Text to read →
Thursday, 20 September 2007

Book Review - Harry Potter and the Deathly Hallows by J K Rowling

Potter conquers world and more in the final dose of Rowling's magical formula

It would seem criminal to let the Potter era entirely pass without mention in WhatPeterborough’s books section. Potter-mania is now inescapable after ten years of hype over Rowling’s wizarding world, this summer seeing the culmination of the carefully constructed super-plot that has spanned seven books and over 4000 pages, earning Rowling an estimated half a billion pound fortune. The final instalment is mammoth in size (are children of primary school age really expected to manage a book of such epic proportions?) and dark in character, but this should come as no surprise: the Potter series, by Rowling’s own admission, is preoccupied with death, beginning with the death of Harry’s parents, and ultimately revolving around the battle to destroy the evil Voldemort.

'The Deathly Hallows' follows Harry and friends in their final struggle against Voldemort and his army of Death Eaters, who have taken over the muggle and wizarding worlds in their quest for pureblood supremacy. Mudbloods a-plenty find themselves shipped off to concentration camps, families are ripped apart, and resistance can only be in secret until Harry can unravel the complicated mission left to him by Dumbledore and, of course, save the world. Both worlds.

Unsurprisingly considering her astronomical success, Rowling’s ability as a writer has been increasingly questioned in the decade since Potter first arrived on our bookshelves. Anthony Holden of the Observer asserted of The Prisoner of Azkaban: ‘essentially patronising, very conservative, highly derivative, dispiritingly nostalgic for a bygone Britain’. He has a point. However no critic can deny Rowling the credit she deserves for persuading millions of children to put down their Playstations and read a bible-sized series of books in this most fickle digital age. Despite the bland adverbs and repetitive cliches that saturate these novels, the generation that has grown up with Potter are unlikely to feel that same literary fervour for anything new for a long time to come.

Saturday, 8 September 2007

Book Review - For Tibet, With Love by Isabel Losada

Life-changing comedy that starts in the home

If you’re looking for inspiration during these rather depressingly wet summer months, look no further. The perfect antidote to the bad weather, 'A Beginner’s Guide…' is a cheering piece of non-fiction, exploring the possibility that each of us, as individuals, have the ability to make positive changes on a global scale.

Losada becomes obsessed with the injustice of the Chinese invasion of Tibet since 1950 and this is the focus of her philanthropic crusade. The book documents her discovery of the problem through to sponsored skydives and the unfurling of a huge pro-Tibet photo of the Dalai Lama on Nelson’s Column in Trafalgar square, which raised the profile of her campaign on an international scale and resulted in Losada meeting the Dalai Lama.

Losada’s conversational and down-to-earth style makes the political issue at hand second to her argent passion for making a difference, which makes this an incredibly positive read without ever straying from the seriousness of the Tibetan’s plight for independence. You’ll find yourself transported to Tibet and back through colourful descriptions of people and places as she reaches out to the reader as a conspirator and friend.

Dataset entries →
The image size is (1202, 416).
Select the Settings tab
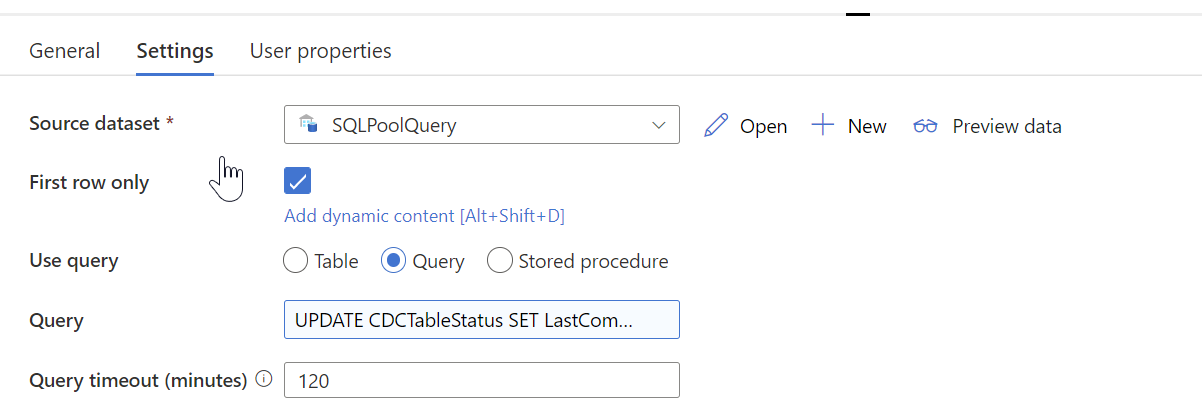175,51
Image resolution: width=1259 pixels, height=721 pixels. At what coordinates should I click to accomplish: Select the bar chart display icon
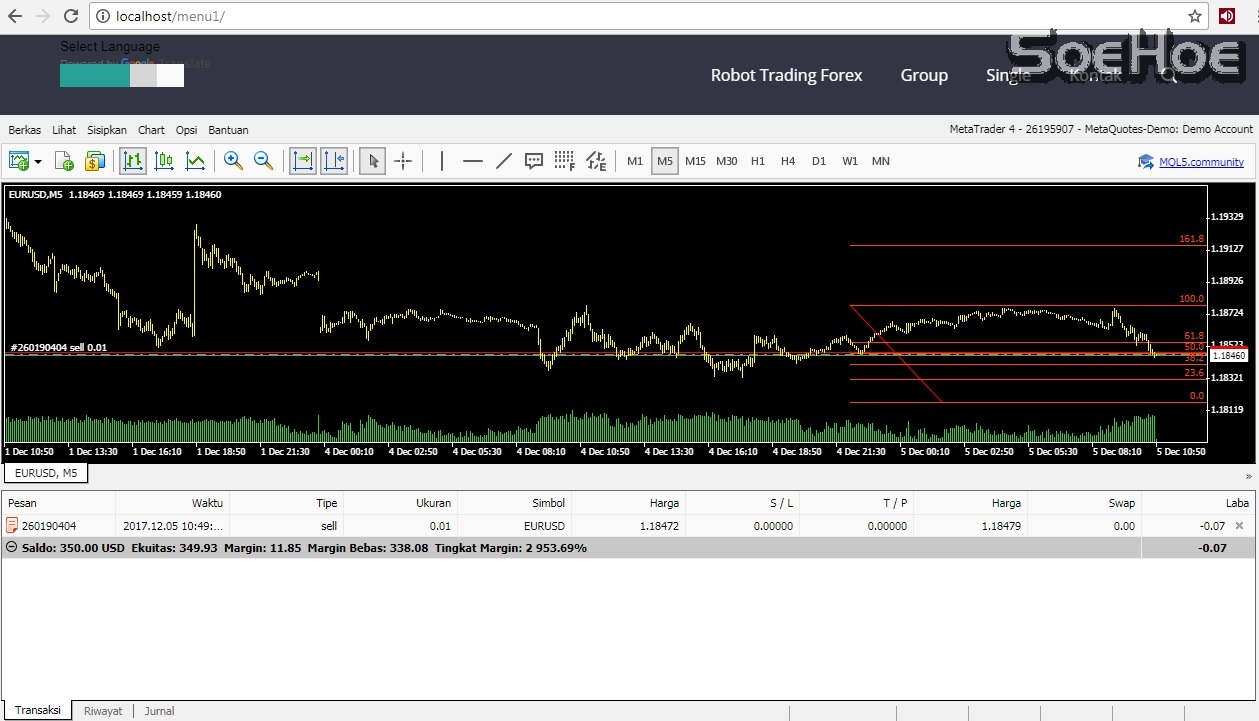point(132,161)
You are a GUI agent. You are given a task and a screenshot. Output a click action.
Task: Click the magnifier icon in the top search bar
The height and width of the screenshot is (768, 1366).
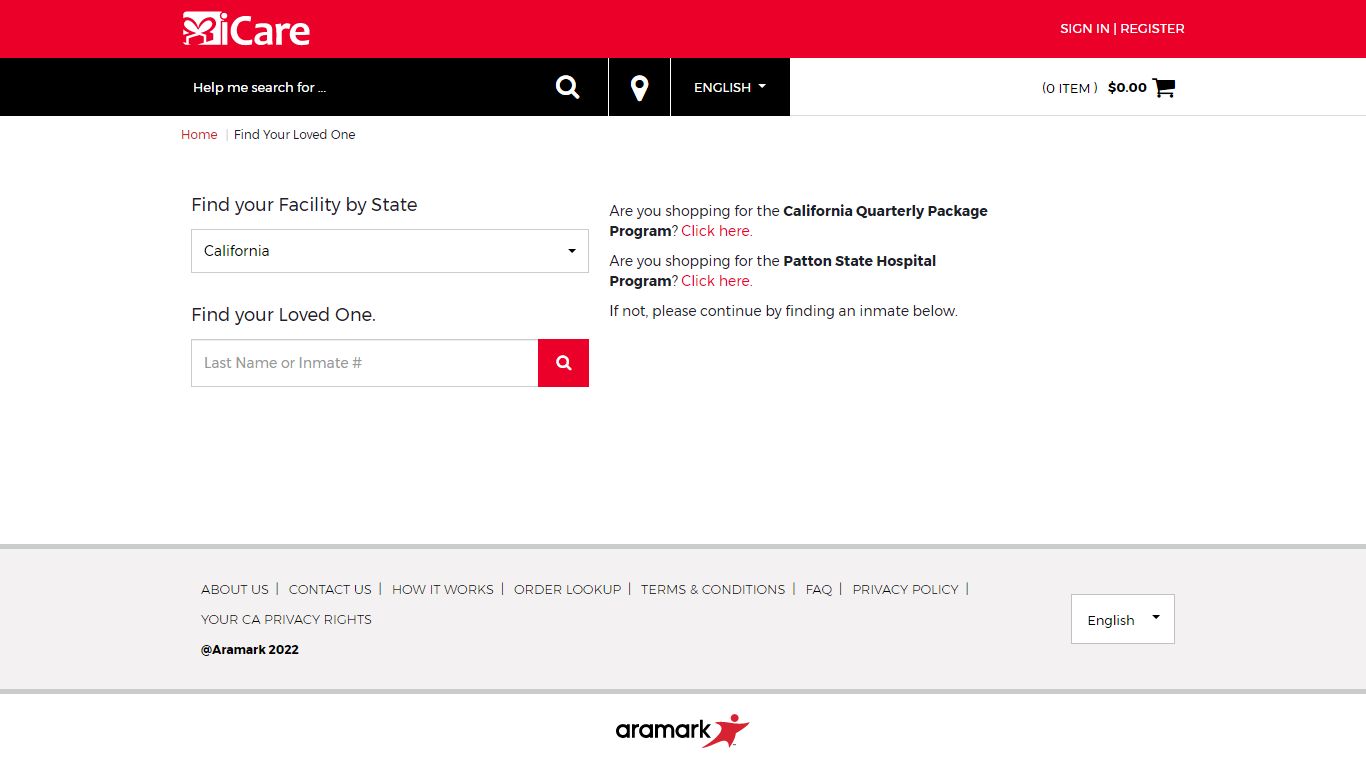click(x=567, y=87)
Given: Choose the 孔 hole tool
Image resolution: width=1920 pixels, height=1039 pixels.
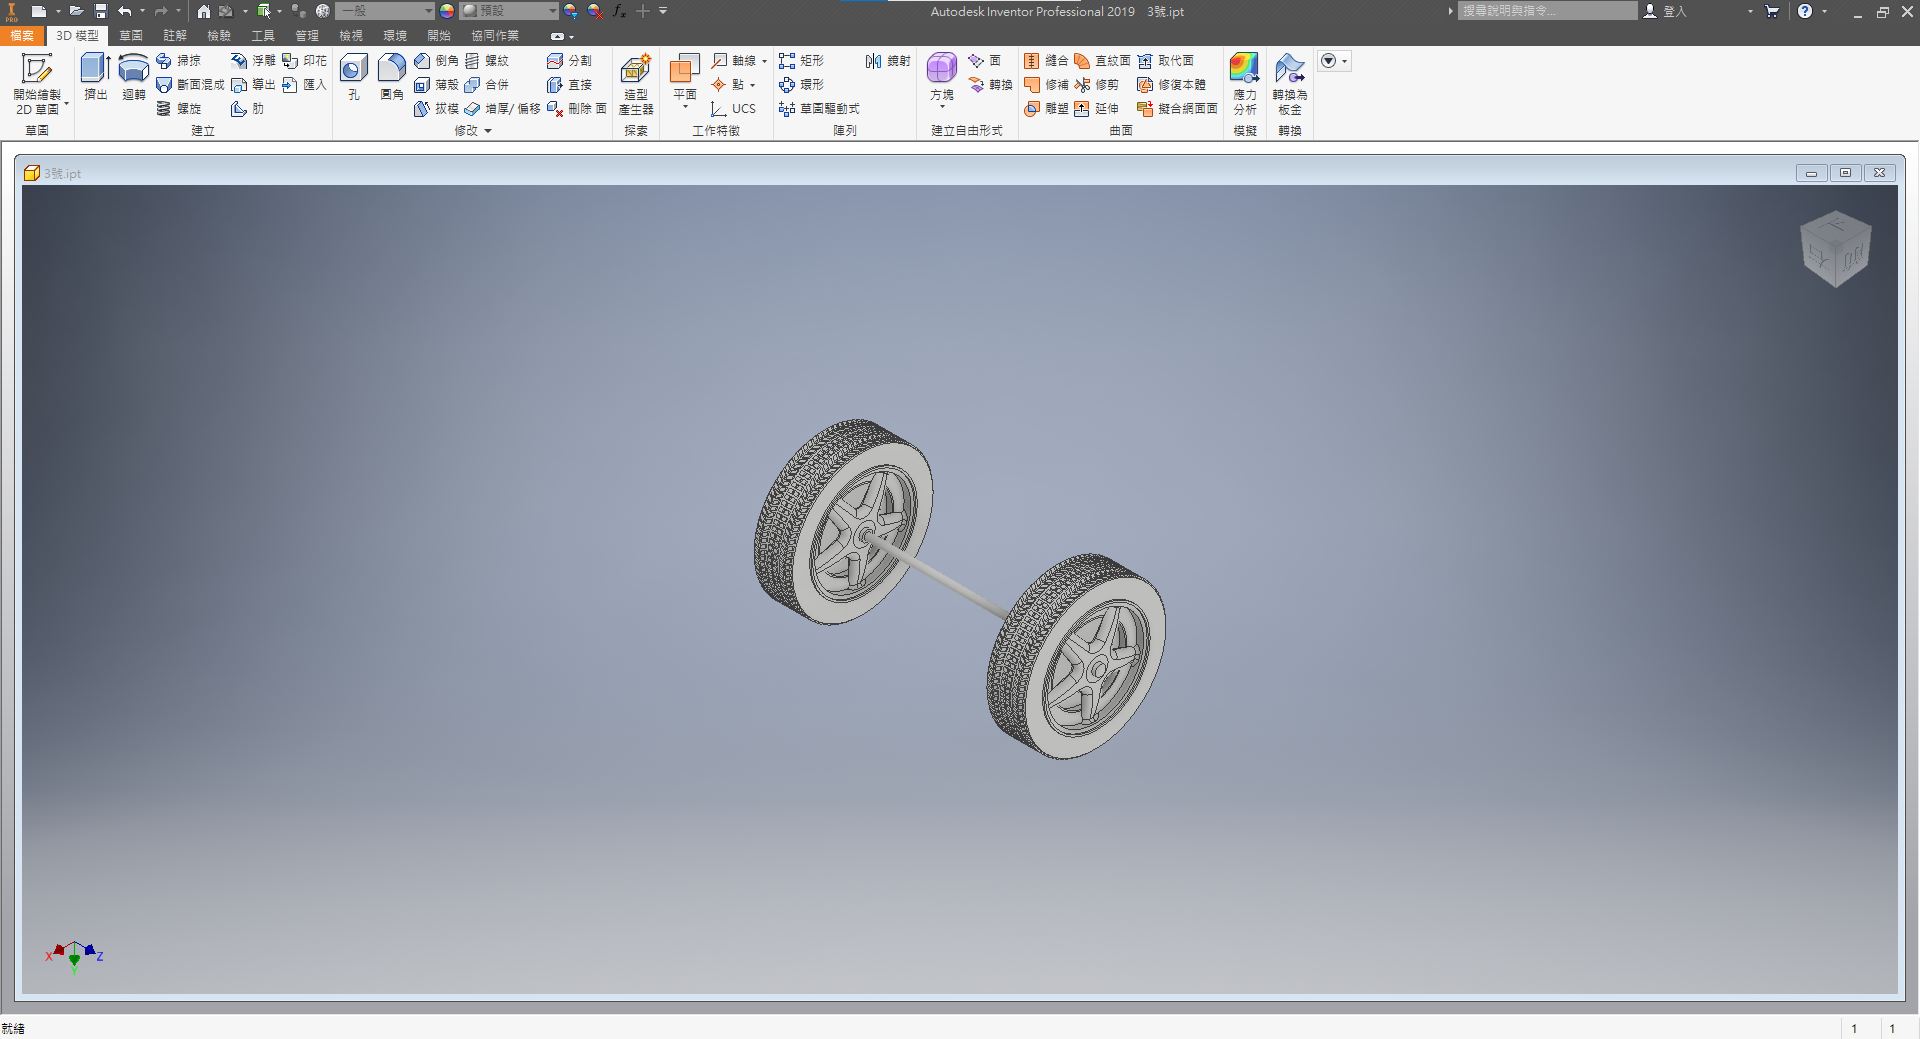Looking at the screenshot, I should (354, 77).
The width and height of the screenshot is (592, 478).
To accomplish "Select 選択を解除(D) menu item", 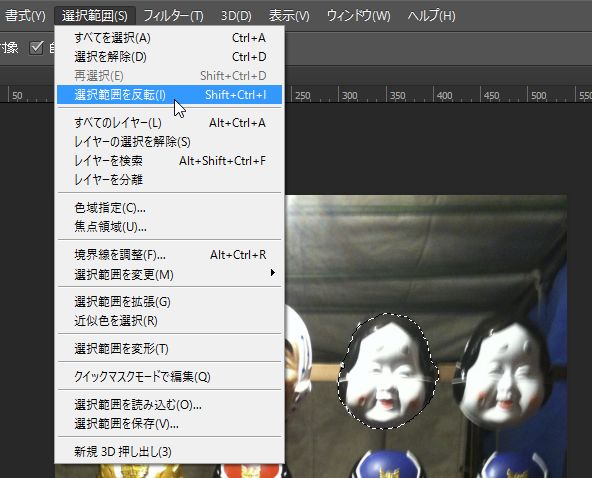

Directive 1 →
In the book reviews, what did Losada unfurl on Nelson's Column in Trafalgar Square?
Directive 2 →
Carry on the book reviews from the point where they stop.

Answer 1 →
A huge pro-Tibet photo of the Dalai Lama.

Answer 2 →
Extreme sensitivity when conveying the experiences of innocent Tibetan torture victims at the hands of their Chinese captors makes it difficult not to feel personally affected by the problems of that forgotten territory. Ultimately where Losada succeeds is in making each of us feel just a little bit responsible for, and indeed very capable of, making a difference.

And what better way to pass a rainy afternoon than with a good-humoured book that could result in you changing the world?

Wednesday, 8 August 2007

Restaurant Review - Avellinos, Peterborough

Local restaurant brings you mouth-watering italian cuisine just like mama intended

Just a hair’s breadth from the very centre of town, this gem of a local restaurant has developed an outstanding reputation in the few years since its establishment. Avellinos began near Spalding in 2001 but relocated here, to Peterborough, in 2004 when chefs and owners Mick and Pep Guarnaccia decided to bring their unique Italian family recipes to the city. And we’re lucky that they did: Avellinos offers all the pleasures of decadent and stylish dining but with the added bonus of home grown Italian recipes, without the conveyor-belt pushiness or exclusive generic pizza/pasta combo of your average Italian restaurant.

Mick and his brother learned to cook from childhood, with Italian parents that gave them their taste and talent for good food early on. They used this knowledge and years of experience in the pizza industry to create a menu of impeccable variety that will suit all tastes. Starters range from Antipasti, a delectable platter of fine Italian meats and cheeses, to the beautifully presented and impossibly delicious Funghi Ripieni, a trio of flat mushrooms filled with melted goats cheese and parmesan. If you don’t manage it for starters, don’t miss the Polpette for the main course, large mouth-watering meatballs made to mama Guarnaccia’s own recipe.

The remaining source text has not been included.